── Material provided ──

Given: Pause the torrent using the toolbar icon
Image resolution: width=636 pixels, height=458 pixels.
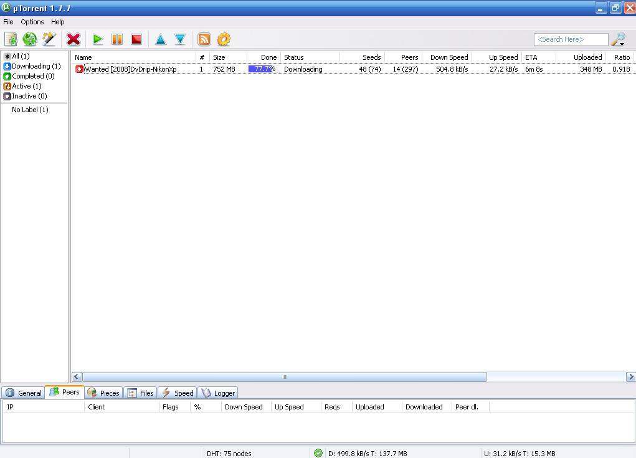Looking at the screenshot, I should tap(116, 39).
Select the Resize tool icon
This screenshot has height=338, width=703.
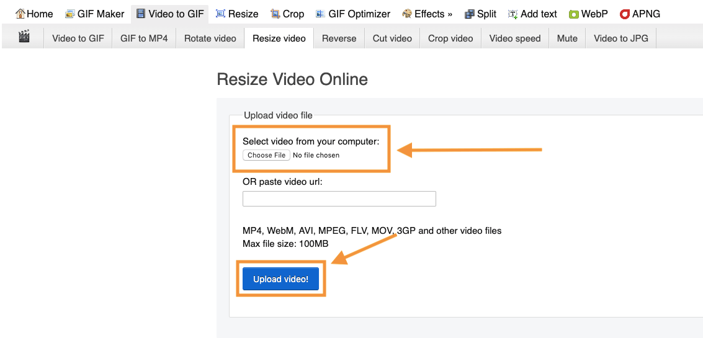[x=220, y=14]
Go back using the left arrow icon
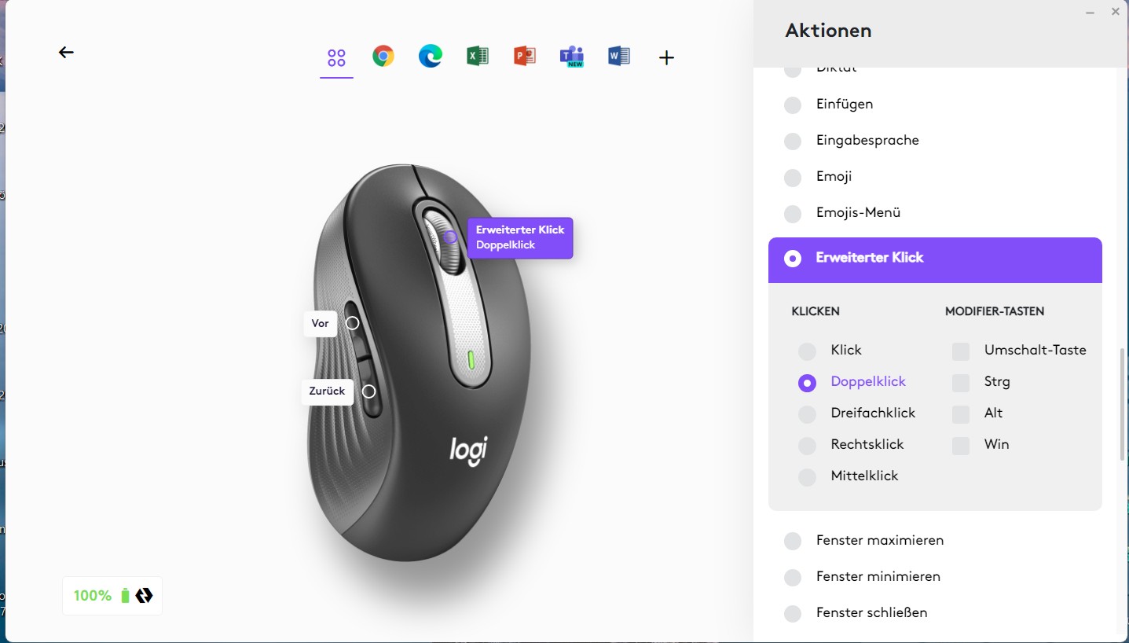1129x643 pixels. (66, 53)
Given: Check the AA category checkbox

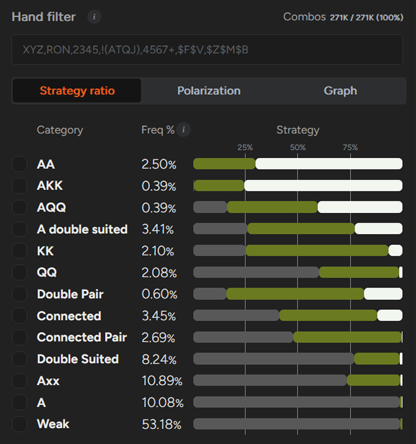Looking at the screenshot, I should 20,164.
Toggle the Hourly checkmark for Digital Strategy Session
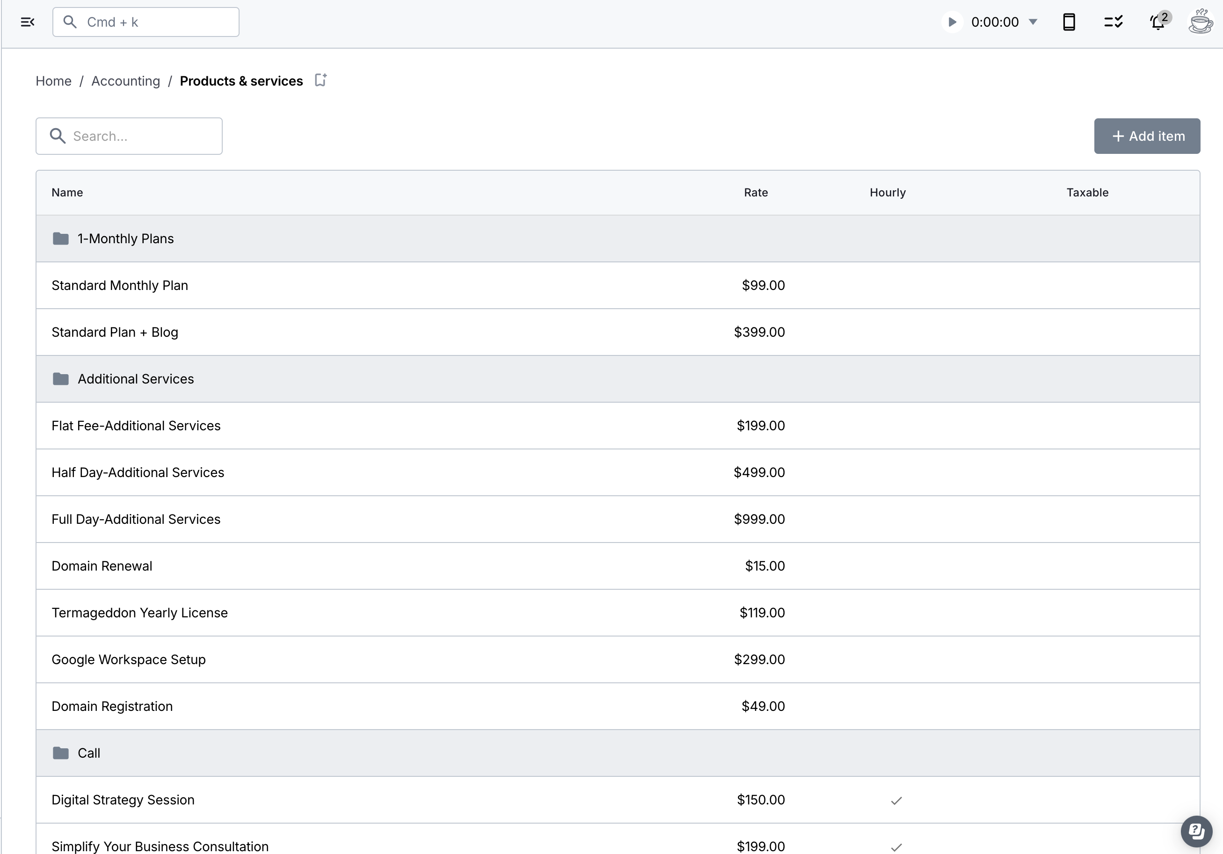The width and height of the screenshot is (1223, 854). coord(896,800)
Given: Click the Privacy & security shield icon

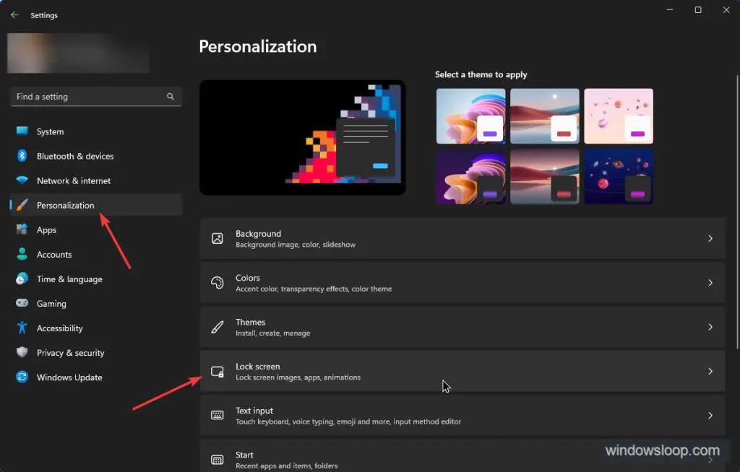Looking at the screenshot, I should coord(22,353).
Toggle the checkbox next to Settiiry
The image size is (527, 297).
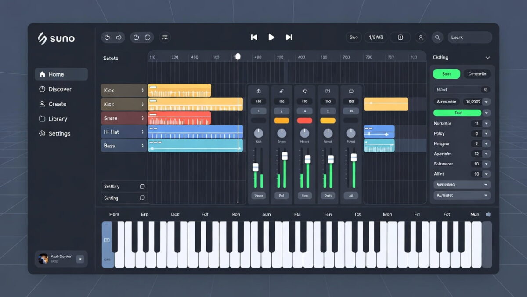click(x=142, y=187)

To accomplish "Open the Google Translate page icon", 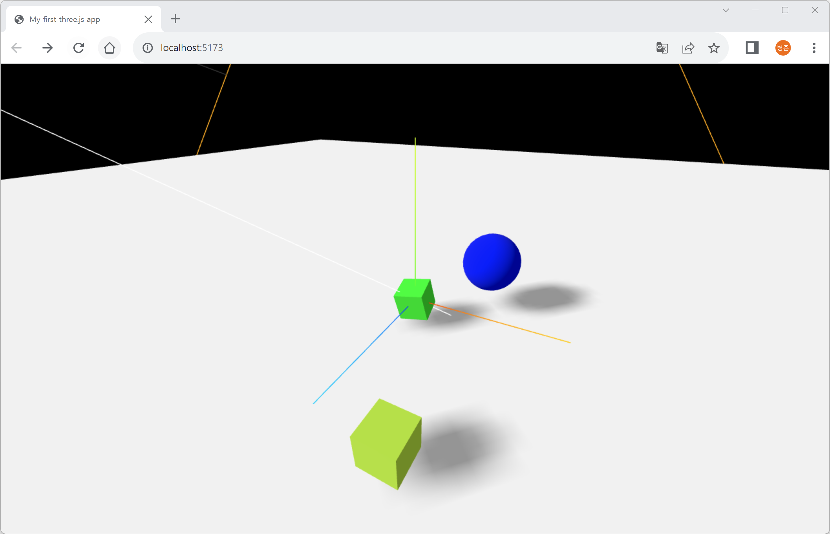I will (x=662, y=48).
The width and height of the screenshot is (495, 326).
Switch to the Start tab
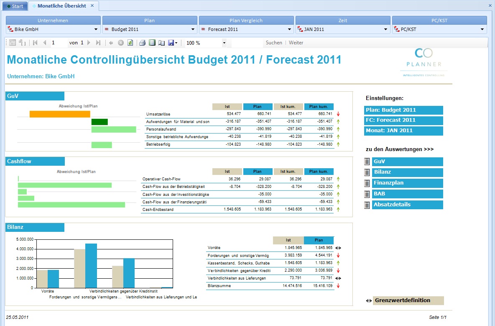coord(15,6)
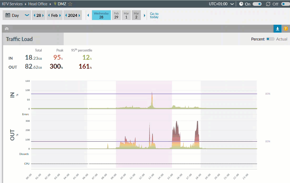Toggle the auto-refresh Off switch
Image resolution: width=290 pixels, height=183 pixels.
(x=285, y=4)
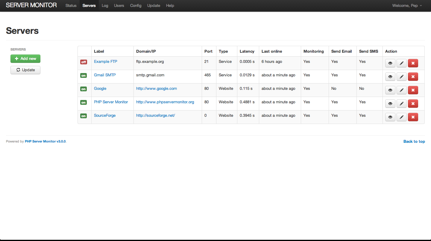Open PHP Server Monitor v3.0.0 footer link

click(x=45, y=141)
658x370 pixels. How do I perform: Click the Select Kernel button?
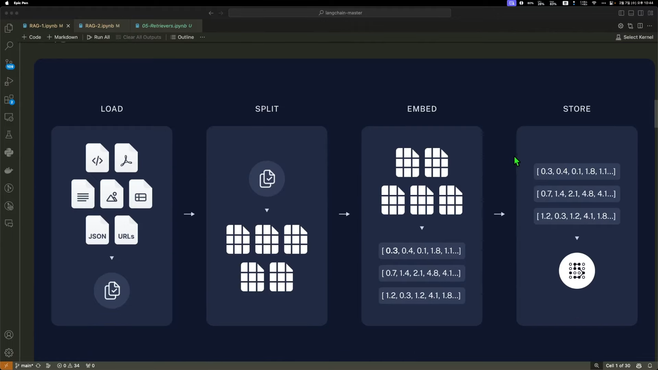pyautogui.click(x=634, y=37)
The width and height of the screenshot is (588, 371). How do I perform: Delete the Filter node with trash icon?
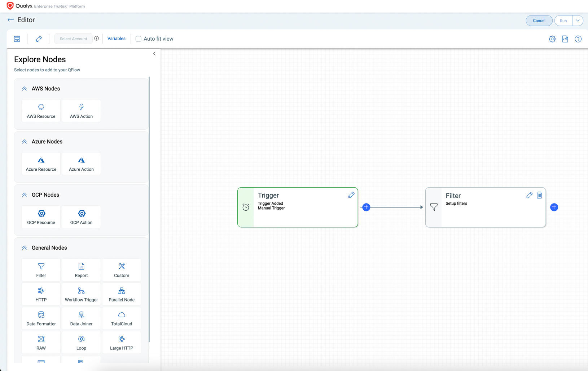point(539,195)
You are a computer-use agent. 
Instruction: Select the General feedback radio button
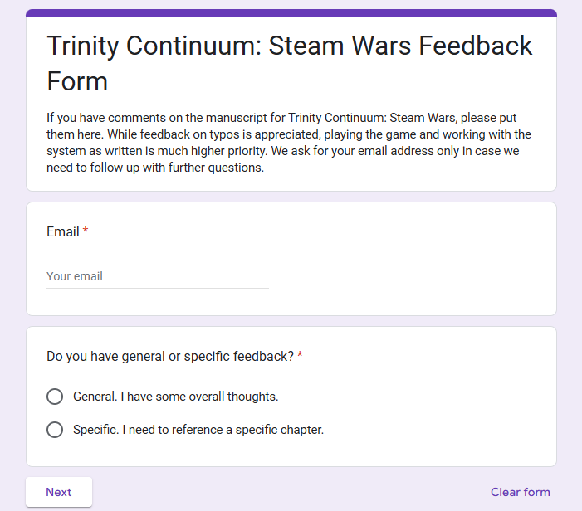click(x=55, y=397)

───

### Work to be completed
Retype the material from its start through the line containing "The width and height of the screenshot is (1223, 854).", both ends included, without the pictures.

### Answer
Given: Pause the torrent using the toolbar icon
Image resolution: width=636 pixels, height=458 pixels.
Looking at the screenshot, I should tap(116, 39).
Select the Resize tool icon
This screenshot has height=338, width=703.
[x=220, y=14]
Go back using the left arrow icon
1129x643 pixels. (66, 53)
Given: Check the AA category checkbox

Looking at the screenshot, I should 20,164.
Toggle the Hourly checkmark for Digital Strategy Session
The width and height of the screenshot is (1223, 854). coord(896,800)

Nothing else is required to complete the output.